TLT-deepstream sample app error : Deepstream deplyment : Error build engine file failed

deepstream-custom
DeepStreamSDK 5
CUDA Driver Version: 10.2
CUDA Runtime Version: 10.2
TensorRT Version: 7.0.0.11
cuDNN Version: 7.6.5
NVIDIA GTX 960m

I want to integrate TLT-fasterrcnn-resnet50-model trained for ‘hand’ into deepstream sdk for inference
i get the .etlt file by using tlt-export command in docker.
I have built the TRT-OSS for the cropAndResizePlugin for frcnn to deploy into deepstream from deepstream-tlt-apps,
I can also run the sample for deepstream-custom.
but when i try to use my etlt file in the pgie_frcnn_tlt_config.txt for deepstream-custom i get the following error :

command : “deepstream-custom -c pgie_frcnn_tlt_config.txt -i …/…/streams/sample_720p.h264 -d”

Now playing: pgie_frcnn_tlt_config.txt
0:00:00.352753517 21517 0x563527917d80 INFO nvinfer gstnvinfer.cpp:602:gst_nvinfer_logger: NvDsInferContext[UID 1]: Info from NvDsInferContextImpl::buildModel() <nvdsinfer_context_impl.cpp:1591> [UID = 1]: Trying to create engine from model files
WARNING: …/nvdsinfer/nvdsinfer_model_builder.cpp:759 FP16 not supported by platform. Using FP32 mode.
ERROR: …/nvdsinfer/nvdsinfer_func_utils.cpp:31 [TRT]: Parameter check failed at: …/builder/Network.cpp::addInput::957, condition: isValidDims(dims, hasImplicitBatchDimension())
ERROR: …/nvdsinfer/nvdsinfer_func_utils.cpp:31 [TRT]: UFFParser: Failed to parseInput for node input_1
ERROR: …/nvdsinfer/nvdsinfer_func_utils.cpp:31 [TRT]: UffParser: Parser error: input_1: Failed to parse node - Invalid Tensor found at node input_1
parseModel: Failed to parse UFF model
ERROR: tlt/tlt_decode.cpp:274 failed to build network since parsing model errors.

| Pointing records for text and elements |
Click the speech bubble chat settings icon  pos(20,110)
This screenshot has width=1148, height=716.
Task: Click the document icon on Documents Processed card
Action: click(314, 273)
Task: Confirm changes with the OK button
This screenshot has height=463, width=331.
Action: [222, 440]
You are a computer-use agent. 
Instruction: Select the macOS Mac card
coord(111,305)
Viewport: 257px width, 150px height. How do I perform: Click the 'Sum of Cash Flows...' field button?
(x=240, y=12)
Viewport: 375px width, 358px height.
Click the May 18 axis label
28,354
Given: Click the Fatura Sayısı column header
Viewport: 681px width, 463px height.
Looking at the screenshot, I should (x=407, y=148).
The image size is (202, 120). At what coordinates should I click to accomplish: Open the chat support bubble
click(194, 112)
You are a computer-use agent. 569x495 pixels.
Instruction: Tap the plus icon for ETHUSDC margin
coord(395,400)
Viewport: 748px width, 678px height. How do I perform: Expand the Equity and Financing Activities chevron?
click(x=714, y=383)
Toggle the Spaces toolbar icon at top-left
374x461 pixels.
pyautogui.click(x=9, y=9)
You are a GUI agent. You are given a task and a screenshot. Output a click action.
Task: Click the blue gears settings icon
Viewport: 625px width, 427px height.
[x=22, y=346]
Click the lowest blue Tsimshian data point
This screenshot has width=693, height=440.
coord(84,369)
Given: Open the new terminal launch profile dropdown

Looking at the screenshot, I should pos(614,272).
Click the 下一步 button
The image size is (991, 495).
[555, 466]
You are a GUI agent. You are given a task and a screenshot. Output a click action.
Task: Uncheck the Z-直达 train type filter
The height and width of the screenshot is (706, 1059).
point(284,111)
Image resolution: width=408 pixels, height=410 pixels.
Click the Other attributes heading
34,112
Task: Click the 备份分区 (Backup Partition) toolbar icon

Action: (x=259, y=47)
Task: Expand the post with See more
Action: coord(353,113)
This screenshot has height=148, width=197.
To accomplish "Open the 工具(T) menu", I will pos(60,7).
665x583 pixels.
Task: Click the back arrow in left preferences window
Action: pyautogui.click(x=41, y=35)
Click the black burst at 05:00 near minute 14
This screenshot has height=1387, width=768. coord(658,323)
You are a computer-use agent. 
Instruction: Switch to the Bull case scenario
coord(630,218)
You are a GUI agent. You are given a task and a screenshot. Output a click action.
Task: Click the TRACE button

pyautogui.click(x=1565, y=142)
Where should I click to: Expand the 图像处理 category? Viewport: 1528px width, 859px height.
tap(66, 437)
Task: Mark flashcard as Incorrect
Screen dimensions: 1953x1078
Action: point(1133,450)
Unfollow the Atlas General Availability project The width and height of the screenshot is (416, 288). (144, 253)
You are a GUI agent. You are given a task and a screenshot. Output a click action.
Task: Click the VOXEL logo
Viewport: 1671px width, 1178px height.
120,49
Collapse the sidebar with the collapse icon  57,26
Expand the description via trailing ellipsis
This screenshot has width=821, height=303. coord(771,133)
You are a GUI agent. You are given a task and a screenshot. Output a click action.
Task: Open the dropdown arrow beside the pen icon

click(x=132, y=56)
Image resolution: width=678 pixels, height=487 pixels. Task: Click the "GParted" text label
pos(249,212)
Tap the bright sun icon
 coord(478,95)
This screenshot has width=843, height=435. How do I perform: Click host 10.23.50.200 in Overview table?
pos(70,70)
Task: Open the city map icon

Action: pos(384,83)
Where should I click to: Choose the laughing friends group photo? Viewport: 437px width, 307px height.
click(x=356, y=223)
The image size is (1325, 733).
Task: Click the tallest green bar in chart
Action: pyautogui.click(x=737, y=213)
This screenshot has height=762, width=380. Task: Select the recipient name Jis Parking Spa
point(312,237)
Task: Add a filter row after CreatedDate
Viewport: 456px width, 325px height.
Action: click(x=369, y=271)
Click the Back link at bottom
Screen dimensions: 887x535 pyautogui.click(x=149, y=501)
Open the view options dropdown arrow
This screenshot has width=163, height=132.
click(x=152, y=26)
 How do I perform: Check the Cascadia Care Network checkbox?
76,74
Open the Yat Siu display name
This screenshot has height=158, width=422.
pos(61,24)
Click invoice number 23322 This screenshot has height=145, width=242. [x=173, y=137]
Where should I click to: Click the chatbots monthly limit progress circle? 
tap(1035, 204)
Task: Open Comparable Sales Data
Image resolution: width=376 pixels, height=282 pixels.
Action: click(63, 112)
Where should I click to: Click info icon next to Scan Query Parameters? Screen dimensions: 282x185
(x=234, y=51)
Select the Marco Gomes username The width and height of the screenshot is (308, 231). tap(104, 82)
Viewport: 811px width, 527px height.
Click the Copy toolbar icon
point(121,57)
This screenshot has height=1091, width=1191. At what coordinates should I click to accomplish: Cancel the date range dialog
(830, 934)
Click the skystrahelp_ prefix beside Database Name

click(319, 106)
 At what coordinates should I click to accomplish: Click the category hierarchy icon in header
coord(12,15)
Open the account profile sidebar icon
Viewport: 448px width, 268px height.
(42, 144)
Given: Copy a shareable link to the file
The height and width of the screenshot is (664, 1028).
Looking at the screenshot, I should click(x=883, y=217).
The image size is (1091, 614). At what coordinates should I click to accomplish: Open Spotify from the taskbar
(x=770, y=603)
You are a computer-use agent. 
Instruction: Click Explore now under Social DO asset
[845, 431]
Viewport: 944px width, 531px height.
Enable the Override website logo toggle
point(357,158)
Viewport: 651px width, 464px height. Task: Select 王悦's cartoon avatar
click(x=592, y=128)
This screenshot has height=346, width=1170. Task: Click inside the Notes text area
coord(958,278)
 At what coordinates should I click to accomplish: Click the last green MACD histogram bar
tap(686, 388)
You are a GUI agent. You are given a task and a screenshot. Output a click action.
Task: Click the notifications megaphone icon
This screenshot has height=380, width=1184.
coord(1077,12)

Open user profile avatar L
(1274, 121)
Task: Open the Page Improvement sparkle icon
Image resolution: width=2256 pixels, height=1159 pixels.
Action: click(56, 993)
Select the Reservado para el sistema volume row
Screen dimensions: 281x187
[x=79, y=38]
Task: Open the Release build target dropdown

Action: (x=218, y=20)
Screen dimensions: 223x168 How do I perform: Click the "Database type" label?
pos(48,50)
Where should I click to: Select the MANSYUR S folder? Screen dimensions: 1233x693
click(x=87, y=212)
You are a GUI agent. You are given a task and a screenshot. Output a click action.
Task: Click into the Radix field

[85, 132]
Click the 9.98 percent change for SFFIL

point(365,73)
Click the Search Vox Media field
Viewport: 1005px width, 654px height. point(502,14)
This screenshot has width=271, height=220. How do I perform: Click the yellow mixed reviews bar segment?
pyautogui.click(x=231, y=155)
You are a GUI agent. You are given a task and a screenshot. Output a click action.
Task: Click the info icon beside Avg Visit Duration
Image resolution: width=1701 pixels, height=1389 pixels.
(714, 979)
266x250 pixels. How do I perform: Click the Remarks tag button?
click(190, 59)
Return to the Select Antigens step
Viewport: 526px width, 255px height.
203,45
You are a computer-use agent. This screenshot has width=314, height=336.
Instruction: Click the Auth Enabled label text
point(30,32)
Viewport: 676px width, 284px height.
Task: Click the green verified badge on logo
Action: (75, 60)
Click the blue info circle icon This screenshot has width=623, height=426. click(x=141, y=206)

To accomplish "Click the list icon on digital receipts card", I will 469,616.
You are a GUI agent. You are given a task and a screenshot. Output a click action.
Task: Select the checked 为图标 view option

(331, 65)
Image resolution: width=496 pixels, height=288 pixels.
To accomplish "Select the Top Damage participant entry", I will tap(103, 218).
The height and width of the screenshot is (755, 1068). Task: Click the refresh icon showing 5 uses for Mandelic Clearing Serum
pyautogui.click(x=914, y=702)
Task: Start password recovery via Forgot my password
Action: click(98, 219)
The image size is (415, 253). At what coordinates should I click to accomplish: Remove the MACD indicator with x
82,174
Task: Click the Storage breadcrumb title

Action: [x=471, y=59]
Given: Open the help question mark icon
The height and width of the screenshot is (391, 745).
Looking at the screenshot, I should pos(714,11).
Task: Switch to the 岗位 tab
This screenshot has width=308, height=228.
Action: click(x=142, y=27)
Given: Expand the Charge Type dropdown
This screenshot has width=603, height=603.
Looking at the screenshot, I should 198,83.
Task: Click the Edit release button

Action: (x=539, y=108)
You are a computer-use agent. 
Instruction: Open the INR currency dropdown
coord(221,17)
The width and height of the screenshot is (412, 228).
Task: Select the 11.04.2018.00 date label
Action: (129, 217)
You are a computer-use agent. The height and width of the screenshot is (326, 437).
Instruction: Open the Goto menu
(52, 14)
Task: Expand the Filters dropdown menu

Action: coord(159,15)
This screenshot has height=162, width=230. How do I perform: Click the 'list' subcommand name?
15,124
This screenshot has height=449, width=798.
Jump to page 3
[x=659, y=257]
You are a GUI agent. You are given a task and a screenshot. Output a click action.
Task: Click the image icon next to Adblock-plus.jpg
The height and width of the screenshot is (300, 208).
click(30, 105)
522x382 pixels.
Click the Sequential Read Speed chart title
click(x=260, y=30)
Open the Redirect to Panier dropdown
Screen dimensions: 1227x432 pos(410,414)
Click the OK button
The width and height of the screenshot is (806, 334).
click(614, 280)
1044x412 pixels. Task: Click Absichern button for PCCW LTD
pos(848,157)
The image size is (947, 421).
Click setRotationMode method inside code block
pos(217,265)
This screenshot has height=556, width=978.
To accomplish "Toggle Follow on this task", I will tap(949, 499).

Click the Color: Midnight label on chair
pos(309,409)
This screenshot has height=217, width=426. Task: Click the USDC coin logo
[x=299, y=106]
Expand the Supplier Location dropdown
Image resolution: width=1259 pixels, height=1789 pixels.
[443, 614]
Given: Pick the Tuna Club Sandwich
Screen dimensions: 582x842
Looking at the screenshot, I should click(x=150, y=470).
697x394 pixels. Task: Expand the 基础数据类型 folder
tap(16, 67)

| Tasks |
1. Answer these questions about the forum post on the DeepStream engine build error.
(a) Which TensorRT version does it list?
(b) What object was the model trained to detect?
(c) Which mode is used because FP16 is not supported by the platform?
2. In the forum post on the DeepStream engine build error, update everything from "I want to integrate" down to "sample for deepstream-custom." so that "face" stands in place of "hand", and write out the updated passage.

| Answers to the exercise |
1.
(a) 7.0.0.11
(b) A hand.
(c) FP32 mode.

2.
I want to integrate TLT-fasterrcnn-resnet50-model trained for ‘face’ into deepstream sdk for inference
i get the .etlt file by using tlt-export command in docker.
I have built the TRT-OSS for the cropAndResizePlugin for frcnn to deploy into deepstream from deepstream-tlt-apps,
I can also run the sample for deepstream-custom.